→ **PROBLEMS AND TASKS**
A - According to the passage on Glencore, what was the company's net debt at the end of 2022?
B - Please translate this sentence from the passage on Glencore into Spanish: "The global energy crisis has delivered the company a one-off opportunity to transform itself."
Start of PASSAGE TO READ
Ivan Glasenberg always preferred to buy rather than build as he assembled Glencore Plc. “This company doesn’t trust greenfield projects,” he said in 2017, four years before his retirement as chief executive officer. In two decades, he had created the world’s fourth-largest mining company by buying others, from miner group Xtrata to grain trader Viterra.
Now is the moment for another giant acquisition. The global energy crisis has delivered the company a one-off opportunity to transform itself.

Thanks to eye-watering coal profits, Glencore has its strongest balance sheet since going public more than a decade ago. At the end of 2022, its net debt stood at just $75 million, down 99 percent from a peak of $35.8 billion at the end of 2013. Last year, its adjusted core earnings jumped 60 percent to a record $34.1 billion. Half of that — $17.9 billion — came from mining coal.
Even with a self-imposed limit of $16 billion in net debt for an acquisition, Glencore has a war chest now to pursue a serious target. Having settled its bribery and money-laundering troubles with the US Department of Justice and other authorities, paying more than $1 billion in penalties, it can also use its stock for acquisitions. In short, Glencore has money to spend. If not now, when?
Glasenberg’s successor, Gary Nagle, is fully aware of the opportunity and shows the same inclination for dealmaking. In a meeting with investors last week, he said in rapid succession “we want to do M&A”; “it’s part of our DNA”; “a lot of this company has been built on the back of M&A.”
End of PASSAGE TO READ
Start of DATASET ENTRIES
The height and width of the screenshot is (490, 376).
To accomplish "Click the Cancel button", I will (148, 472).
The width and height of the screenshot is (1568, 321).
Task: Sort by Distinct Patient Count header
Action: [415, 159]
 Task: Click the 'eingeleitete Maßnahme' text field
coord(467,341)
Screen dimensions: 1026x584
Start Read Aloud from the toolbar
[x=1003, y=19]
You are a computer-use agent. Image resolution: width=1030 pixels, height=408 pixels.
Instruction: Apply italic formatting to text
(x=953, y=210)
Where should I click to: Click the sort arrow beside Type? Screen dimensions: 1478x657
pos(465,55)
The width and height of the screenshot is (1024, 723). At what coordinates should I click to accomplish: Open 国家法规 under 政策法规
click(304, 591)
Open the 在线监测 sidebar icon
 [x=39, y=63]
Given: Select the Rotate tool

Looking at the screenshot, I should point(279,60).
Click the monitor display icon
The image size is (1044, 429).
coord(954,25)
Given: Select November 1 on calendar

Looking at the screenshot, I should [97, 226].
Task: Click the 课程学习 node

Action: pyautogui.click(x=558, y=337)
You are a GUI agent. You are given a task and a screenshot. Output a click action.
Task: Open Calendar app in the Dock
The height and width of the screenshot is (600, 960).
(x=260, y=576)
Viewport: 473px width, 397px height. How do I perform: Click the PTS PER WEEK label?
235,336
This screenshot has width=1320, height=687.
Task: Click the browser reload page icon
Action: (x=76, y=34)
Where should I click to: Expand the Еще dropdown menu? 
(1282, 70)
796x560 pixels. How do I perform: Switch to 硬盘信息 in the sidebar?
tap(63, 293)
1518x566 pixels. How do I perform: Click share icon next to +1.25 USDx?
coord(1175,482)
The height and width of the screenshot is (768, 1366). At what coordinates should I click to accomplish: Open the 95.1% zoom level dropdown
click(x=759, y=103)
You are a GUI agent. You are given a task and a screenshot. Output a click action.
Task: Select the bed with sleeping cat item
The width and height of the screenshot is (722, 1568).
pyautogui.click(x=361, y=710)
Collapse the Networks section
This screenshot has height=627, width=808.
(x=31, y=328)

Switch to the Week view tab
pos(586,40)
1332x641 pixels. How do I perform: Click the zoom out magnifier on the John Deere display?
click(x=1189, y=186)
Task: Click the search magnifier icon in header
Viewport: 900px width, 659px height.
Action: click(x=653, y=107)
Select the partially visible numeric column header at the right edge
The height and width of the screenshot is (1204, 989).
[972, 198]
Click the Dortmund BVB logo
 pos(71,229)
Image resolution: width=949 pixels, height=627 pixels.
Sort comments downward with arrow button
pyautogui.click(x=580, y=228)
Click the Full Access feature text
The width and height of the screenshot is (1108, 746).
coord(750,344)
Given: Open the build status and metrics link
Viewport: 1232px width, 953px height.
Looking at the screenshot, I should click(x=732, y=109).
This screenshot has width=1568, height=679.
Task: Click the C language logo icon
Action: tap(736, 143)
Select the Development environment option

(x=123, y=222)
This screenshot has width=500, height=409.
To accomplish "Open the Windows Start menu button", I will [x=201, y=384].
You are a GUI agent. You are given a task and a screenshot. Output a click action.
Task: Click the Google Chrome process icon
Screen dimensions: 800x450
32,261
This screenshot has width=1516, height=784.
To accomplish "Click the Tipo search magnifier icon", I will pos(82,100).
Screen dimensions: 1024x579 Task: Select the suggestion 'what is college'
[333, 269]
End of DATASET ENTRIES
→ **PER-TASK OUTPUTS**
A - $75 million

B - La crisis energética mundial le ha brindado a la empresa una oportunidad única de transformarse.